[Saved data entries]
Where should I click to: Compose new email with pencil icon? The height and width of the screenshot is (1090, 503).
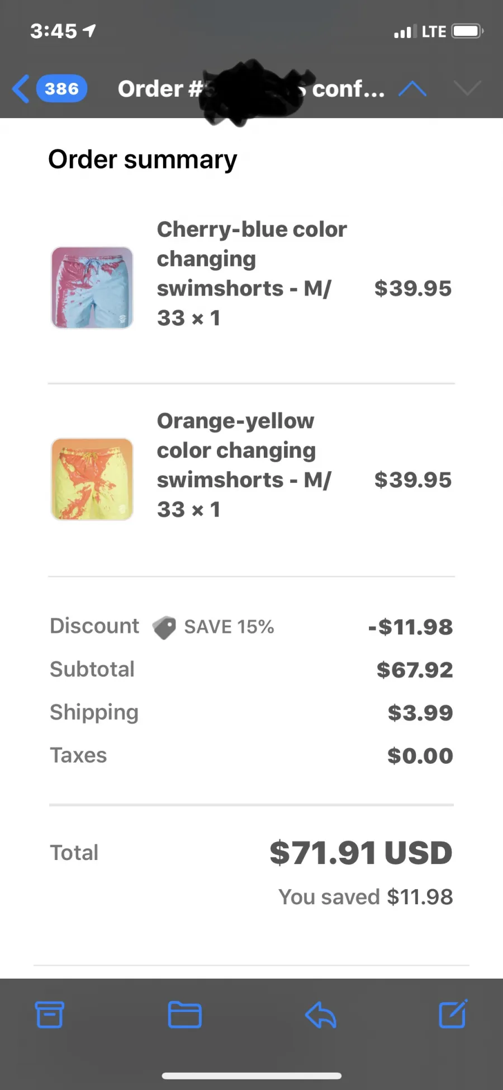[x=453, y=1013]
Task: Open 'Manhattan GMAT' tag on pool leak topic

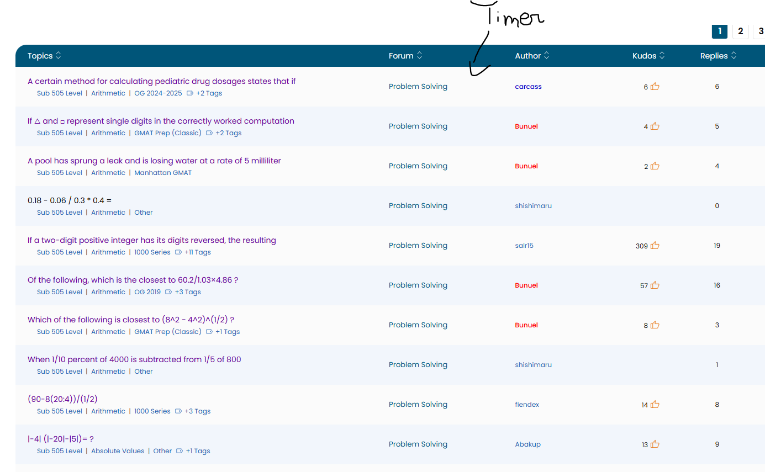Action: 163,173
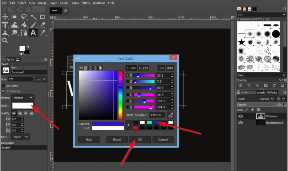
Task: Hide the Windows text layer
Action: coord(241,116)
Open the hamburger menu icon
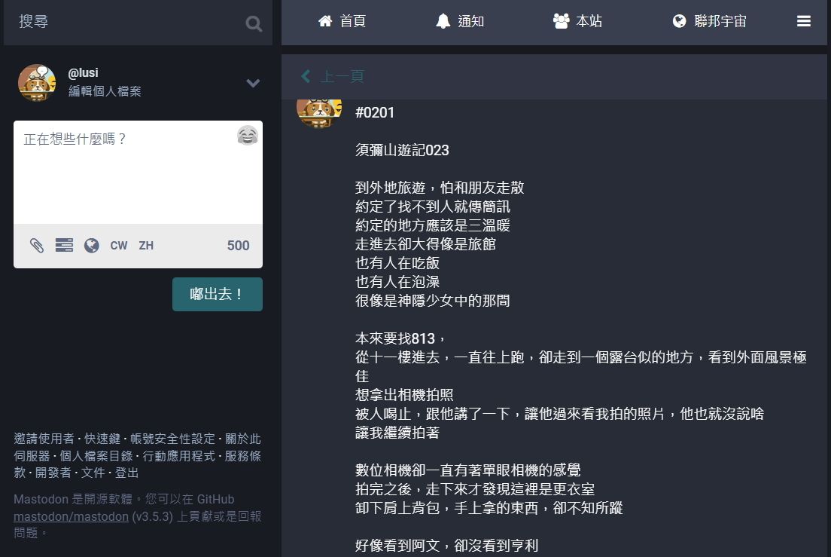 click(x=803, y=21)
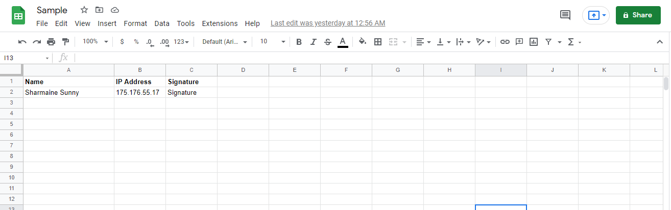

* [DIRECTIONS FOR THIS TASK]: Every line from the one containing "Task: Open 'Manhattan" to the final line of the records should be duplicated exactly; no picture is to be copied.

* [FINAL ANSWER]:
Task: Open 'Manhattan GMAT' tag on pool leak topic

Action: 163,173
Task: Hide the Windows text layer
Action: coord(241,116)
Open the hamburger menu icon
 click(x=803, y=21)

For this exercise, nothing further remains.